I went to the hospital yesurday afternoon. I must admit at first i really didn't want to go. I didn't want to make what had happen even worse for either of them. Plus I didn't want to upset her. Also I didn't want to feel wierd around her because of Evan. I know that sounds strange but with everything that happen who knows how she will be towards Evan or myself. But this is something that is completely terrible and she is one of my oldest friends, so I wanted her to know I am worried about her and concerned. When I got to her room I could tell immediately that it was going to be a little uncomfortable. She was laying there looking at the door and once she saw me, she turned her head towards the window and took a deep breath. I asked if it was ok for me to come in and she said yes, well once she looked at me she started to cry. I totally understood why, I hugged her and said I was sorry. I sat down and for the first 20 mins of my visit I was a little freaked out---I didn't show it but I was. All she kept doing was asking everything you could imagine about how Evan is. I answered her questions but kept it short. I tried to change the subject, but she kept going back to Evan. I stayed for about 30-40 mins.
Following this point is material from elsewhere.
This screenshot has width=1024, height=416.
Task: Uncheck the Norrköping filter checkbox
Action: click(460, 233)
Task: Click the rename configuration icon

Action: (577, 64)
My sister came over last night just before 9pm when I was putting Evan down. she walked in and said I need some little man time. (She's been at the hospital for the past 2 days). Once she got Evan to sleep she asked what happen when I went to the hospital, she was there but was down at the cafe. I explained how Tam was asking about Evan and that she wasn't really that happy to see me at first. Well I found out why. Keep in mind Tam was at the hospital right after I had Evan so she saw was one of the first people to hold him, so she knew how long he was and what he weighed. Come to find out her little girl was exactly the same as Evan....7lbs 6oz 21 inches blonde hair. So with this whole situation being so sensitive to her right now that's why she was crying. I totally get why...it's completely understandable.
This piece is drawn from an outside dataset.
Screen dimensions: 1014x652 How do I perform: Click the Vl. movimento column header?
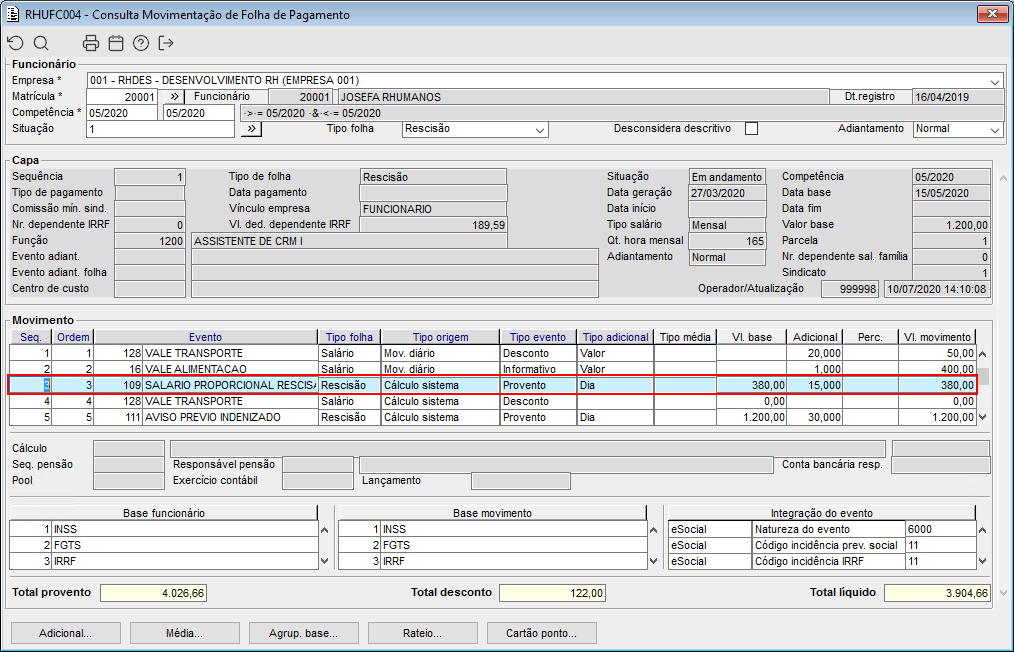(x=936, y=337)
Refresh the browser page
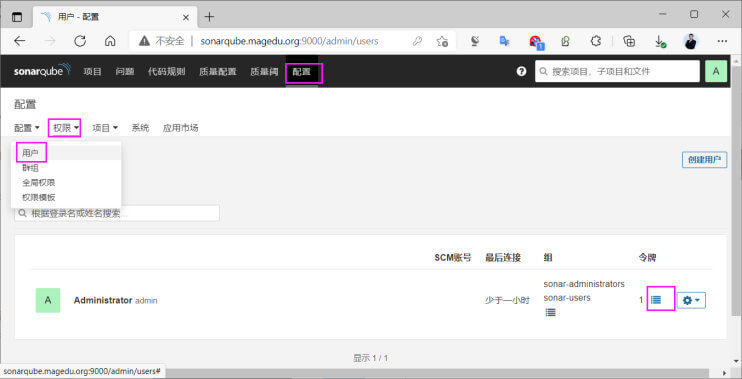The height and width of the screenshot is (379, 742). coord(80,41)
As for how her kidneys are doing...I guess the hospital has the infection under control becuase it's not such a major concern right now. Sometime today she has to have a D-n-C done......she doesn't understand why. This is wha makes everyone so upset with her. When it comes to anything to do with female issues or problems she doesn't understand why they can lead to serious health problems. In other words to put it nicely----she is 37 going on 38 years old and has NEVER seen a Gyno. Going to anytype of doctor is something that she doesn't believe in. So in a way we all can understand why she "didn't know" that she was pregnant. Not that that makes it better or anything. They had the choice of either having a funeral or having her creamated (sp????), they have decided on creamation. Quote from her, "this way I can have her with me at all times".
Well that's the update on this terrible situation. All I can hope for is that both of these two will beable to get through this. My prayers have gone out for them for a loss that they weren't aware of.
I'd like to thank those of you who commented on my first blog about what had happen.